I have seen far too many couples who appear unable to free themselves of a terribly unhappy relationship. No matter how hard friends, family, or even therapists may try to help free them they remain stuck. I do realize that the description “terrible unhappy” is both relative and subjective, but that is part of the problem. For example, when I asked a female client whether she realized that her husband and father were abusive alcoholics she answered: “I do not think that my husband is nearly as bad as my father. And I used to think that every father in the neighborhood was like my dad.” Nevertheless, my aim is to offer some of the signs that indicate a certain relational paralysis and a few reasons for this.
1. If you feel chronically unhappy — A certain amount of strife is normal in your relationship but if you feel as if you are in a constant state of unhappiness it could be a sign of feeling trapped in something you do not want to be in.
2. If you are somaticizing — If you are converting emotional issues into physical symptoms you may be expressing feelings of anxiety or depression through your body. This may also be a sign that you are trapped in what you perceive as a scary or uncomfortable situation that you cannot free yourself from.
3. If you are under constant stress — A little fight now and then is healthy for a relationship but unfortunately for some couples fighting is a way of life. People who remain together but constantly fight prove to be incapable of resolving their issues together; they also demonstrate an intolerance to separation.
4. If you feel controlled by your partner — You know this couple dynamic: One partner controls the relationship and the other feels controlled. For example, you invite this couple to a diner party and the controlling partner decides not to go for any of a variety of illogical or irrational reasons. The controlled partner acquiesces for fear of retribution from the controlling partner. One might think that the controlling partner is “free,” but in fact he/she often claims to be the victim of external sources such as perceived unpleasant dinner guests, the timing of the party, the location of the party, or perhaps even the weather. The controlled partner claims to be the victim of the controlling partner but appears helpless to free oneself from his/her partner’s manipulative rule. Rarely do they have the courage to say: “Okay you can stay home. I’ll go without you.” This would be too risky for most and so the trap is set and sprung. I only offer this relatively mild example to make my point. I do recognize that there are certainly more destructive examples of relational paralysis such as those couples trapped in a sexless relationship or an emotionally or physically abusive one.

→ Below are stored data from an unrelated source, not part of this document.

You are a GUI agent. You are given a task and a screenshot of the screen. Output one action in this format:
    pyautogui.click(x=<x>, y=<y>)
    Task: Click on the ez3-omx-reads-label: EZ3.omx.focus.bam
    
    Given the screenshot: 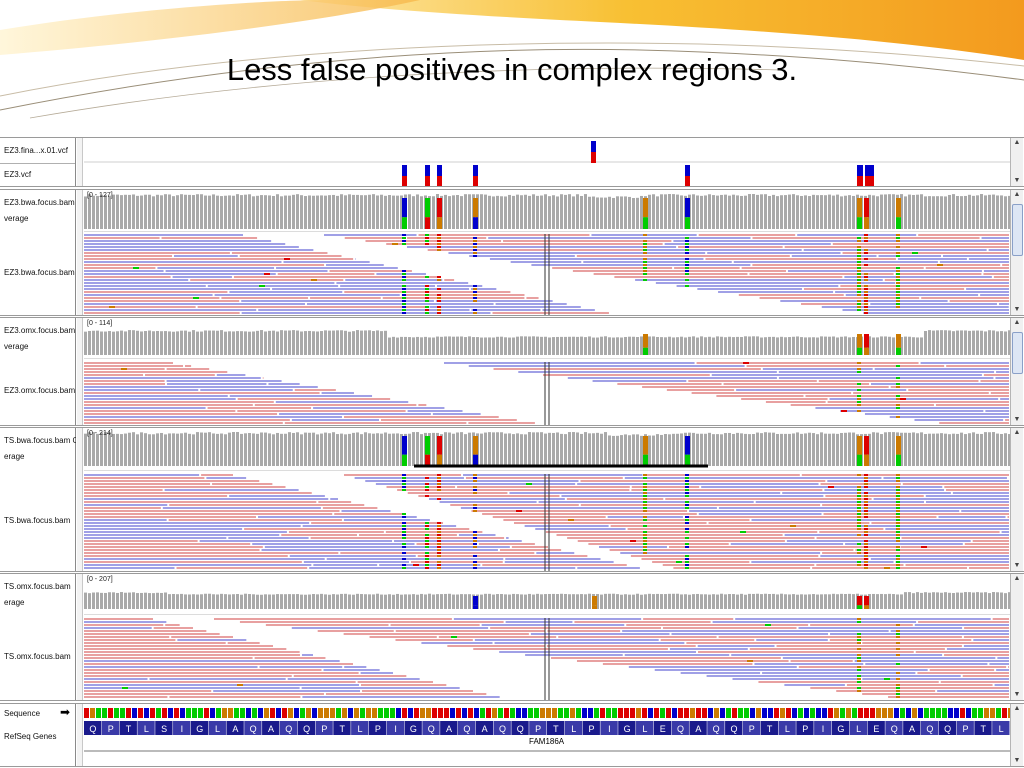 What is the action you would take?
    pyautogui.click(x=40, y=390)
    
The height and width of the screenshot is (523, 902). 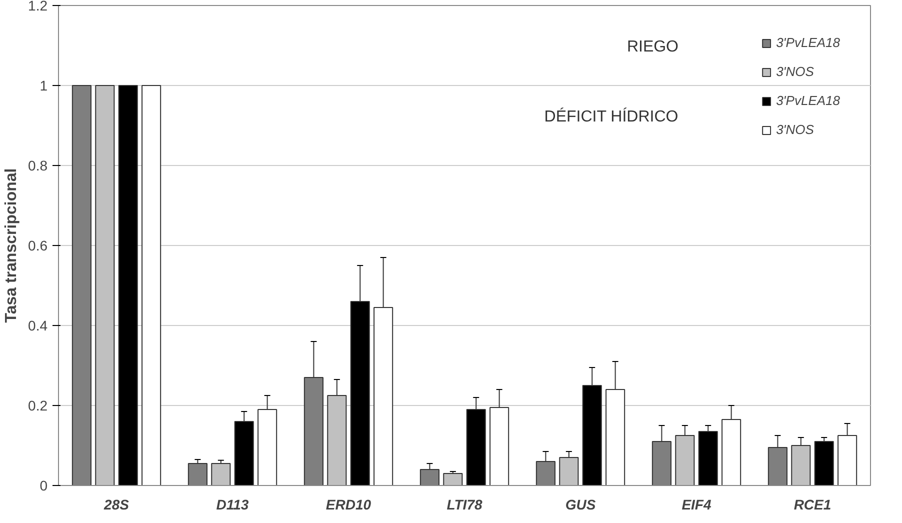 I want to click on x-tick-label: D113, so click(x=232, y=504).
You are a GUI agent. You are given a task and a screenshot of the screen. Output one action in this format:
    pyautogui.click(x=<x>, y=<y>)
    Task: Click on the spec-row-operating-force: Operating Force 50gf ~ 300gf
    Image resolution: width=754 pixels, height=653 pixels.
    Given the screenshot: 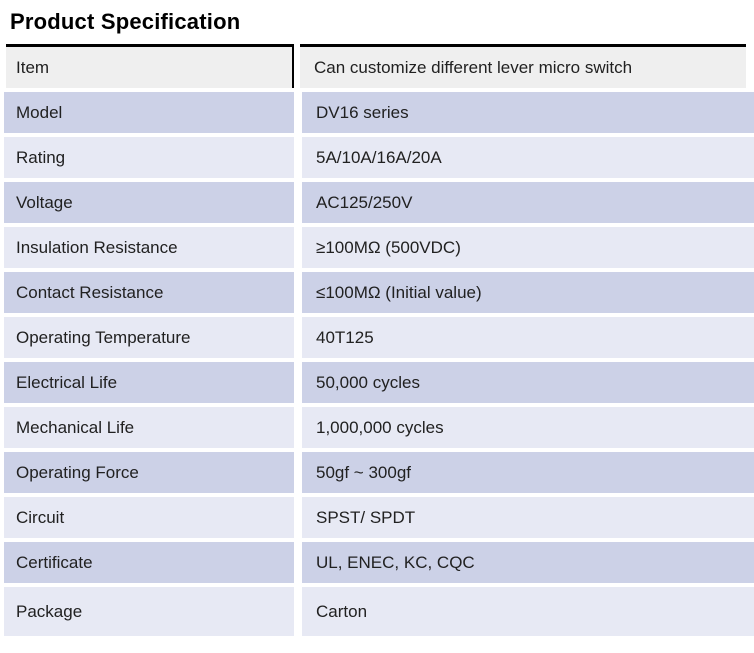 What is the action you would take?
    pyautogui.click(x=379, y=472)
    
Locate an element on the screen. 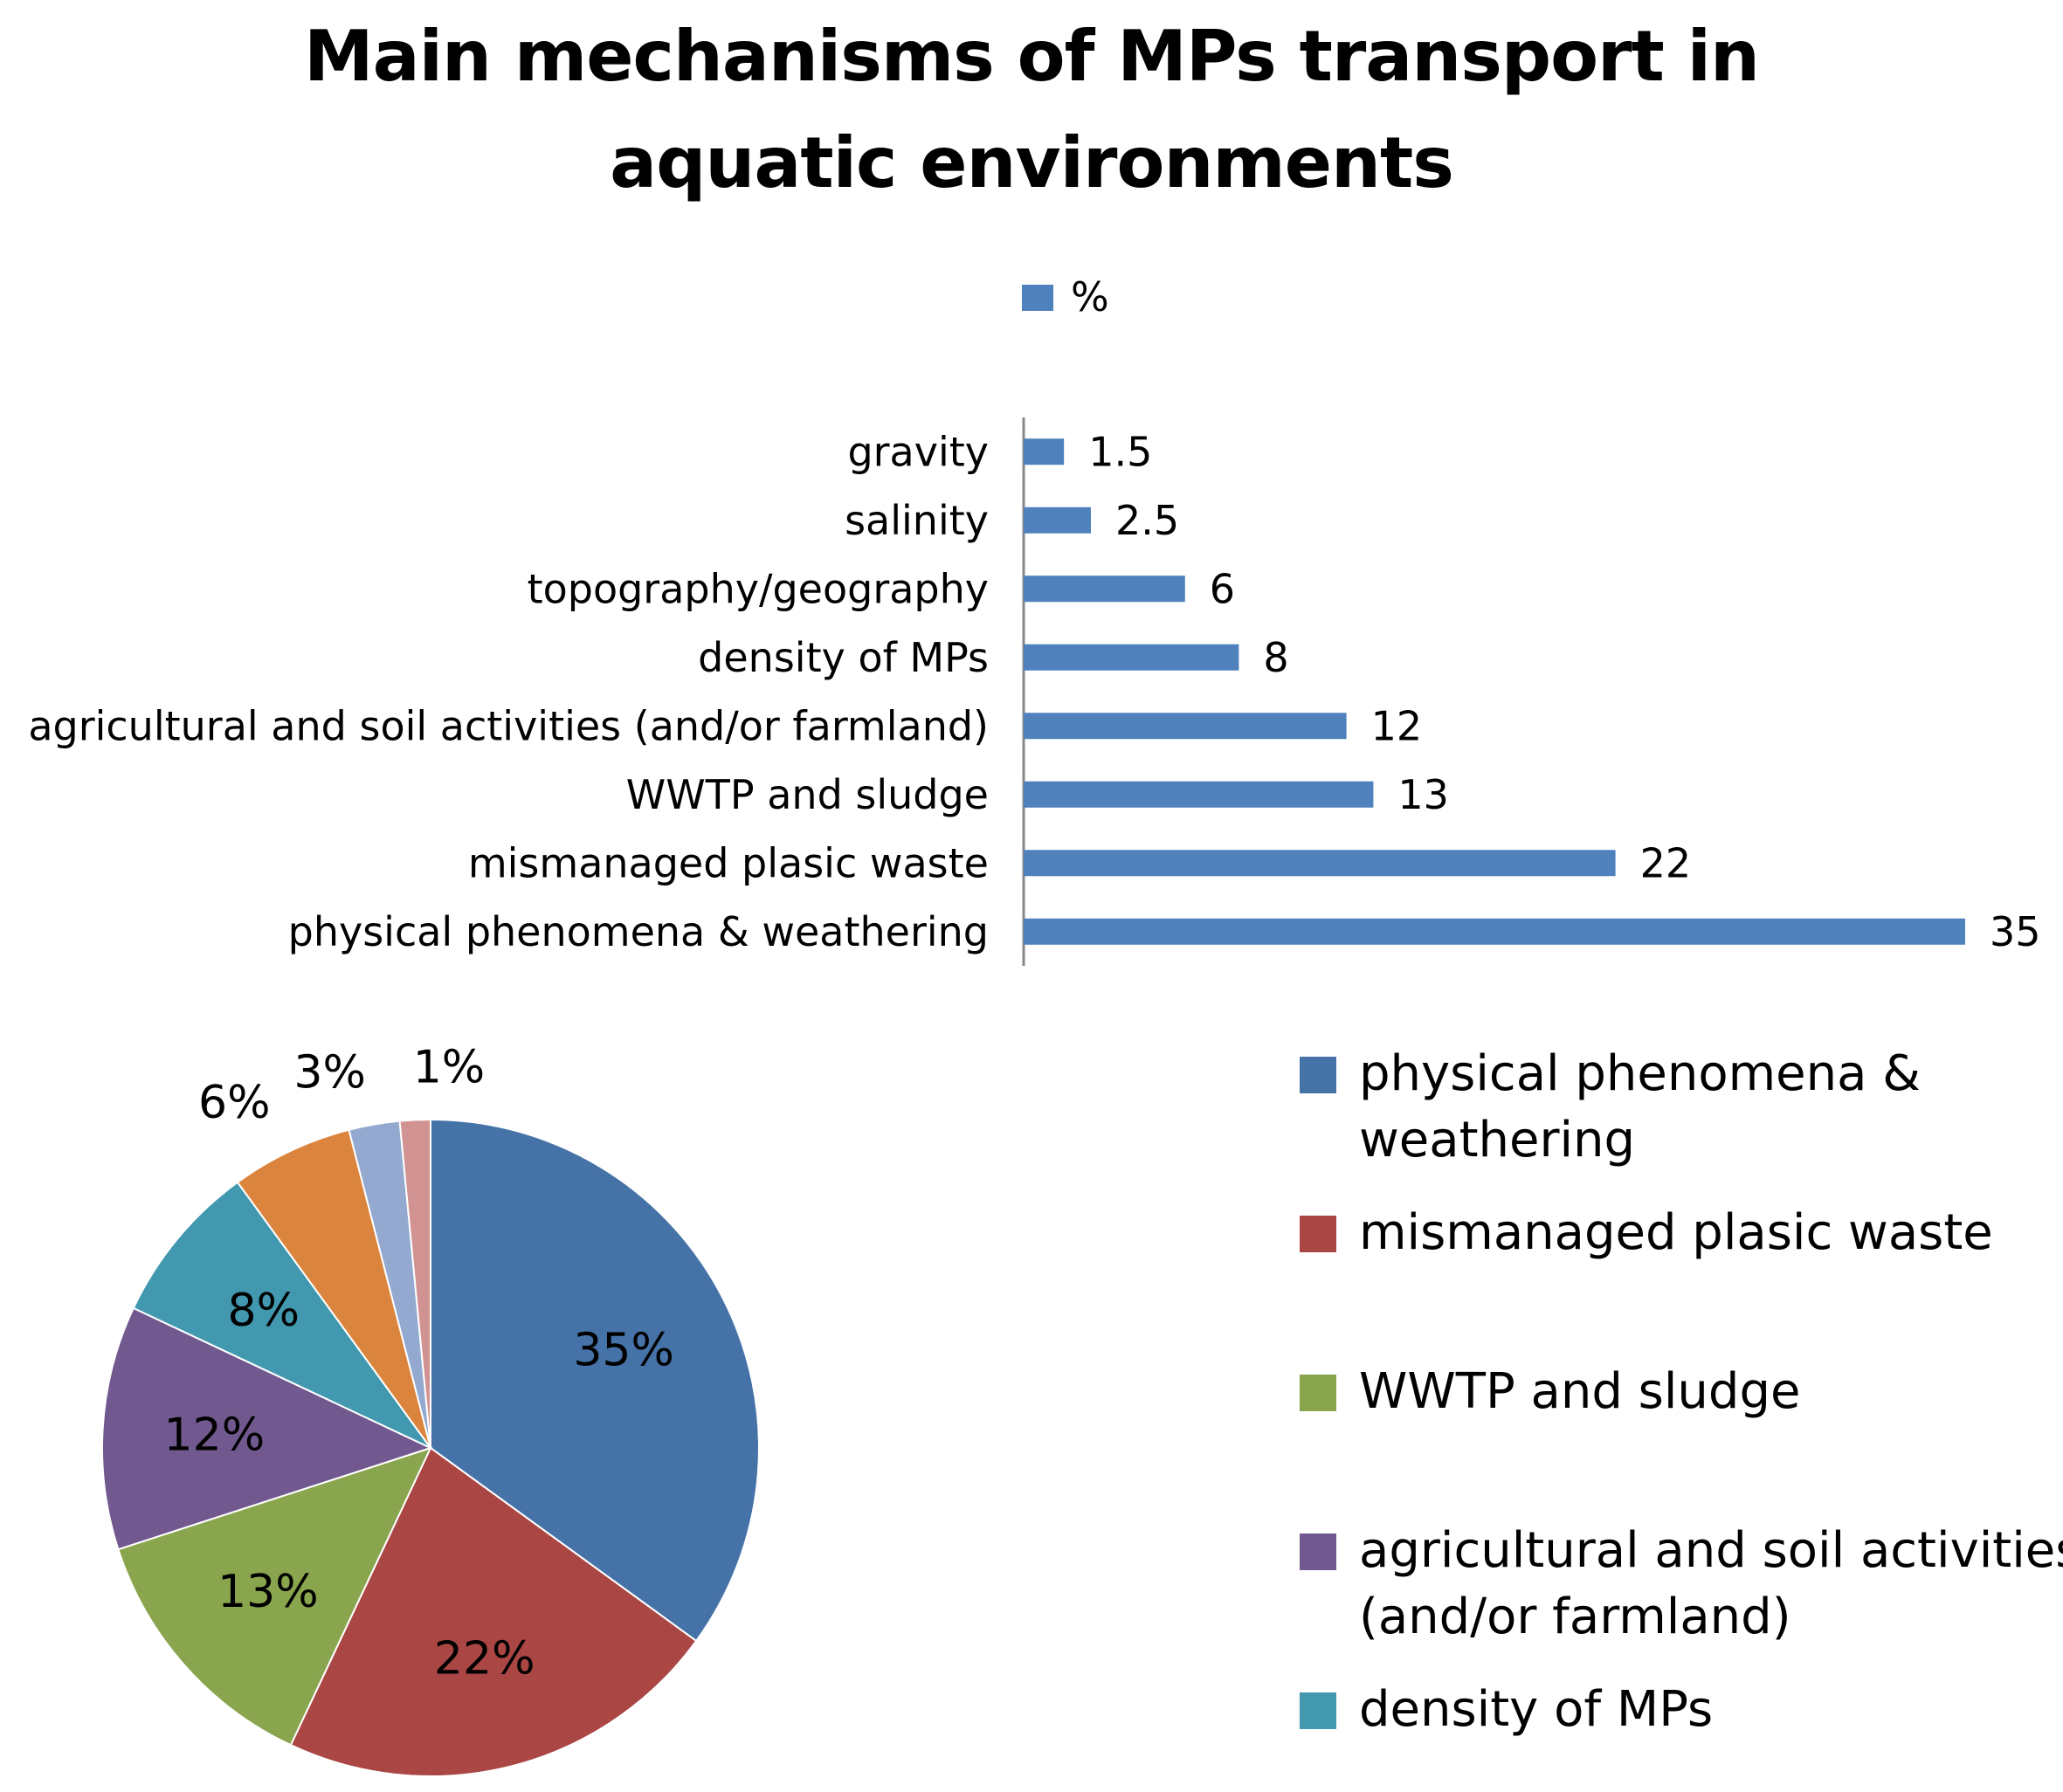 The width and height of the screenshot is (2063, 1792). pie-data-label: 6% is located at coordinates (234, 1103).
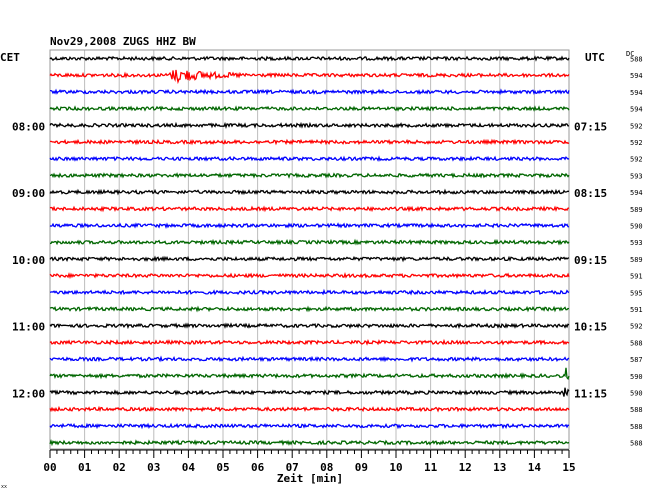  Describe the element at coordinates (535, 468) in the screenshot. I see `x-tick-label: 14` at that location.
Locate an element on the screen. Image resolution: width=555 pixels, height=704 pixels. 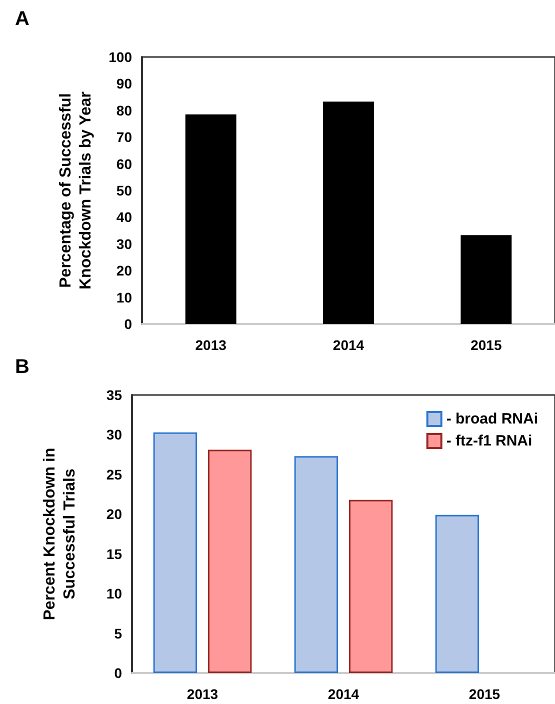
legend-label: - broad RNAi is located at coordinates (492, 419).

5. If you constantly fantasize about other potential partners — I am not necessarily referring to sexual fantasies. I am characterizing the man or woman who feels compelled to think what it would be like to be with someone else–a replacement for the person he/she is unhappily stuck with. I often say that when a man enters a room full of women with his partner and he cannot take his eyes off one or more of them, he is probably not so happy with the woman he is with.
6. If you feel lonely when you are with your partner — It is said that it is better to be alone than to be with someone and feel lonely. If you feel a certain void or emptiness when you are with your partner, it may be because one or both of you are not emotionally or physically connected. In other words, one or both of you are not present.
7. If you feel nothing more than an overdeveloped sense of obligation — If neither of you can admit that you no longer are “in love” or care enough to meet each other’s needs, you may be connected out of financial obligations or for the sake of the children. These relationships often resemble an awkward business arrangement.
Not all people are trapped because of a need to victimize oneself or others, or to pay off an emotional debt to their respective families of origin. There are several people stuck by a sick partner or child that they are justifiably committed to regardless of what they may have to sacrifice; a noble but sad situation. However, my interest is in those people who are caught in the web of a dysfunctional dynamic and are unable to free themselves and move on with their lives. These people are grounded in a pattern of unhealthy replication. Meaning, if you interview people who are stuck in a bad relationship most have witnessed this dynamic growing up; their parents may have been in effect, poor problem-solvers unable to escape their own misery.
You do not have to remain stuck in a miserable situation. There are viable ways out if only you would take the risk to search for and employ them. You may fail in your attempt to change, but most of the risk takers that I have encountered have eventually—with patience and perseverance—have created a better life for themselves.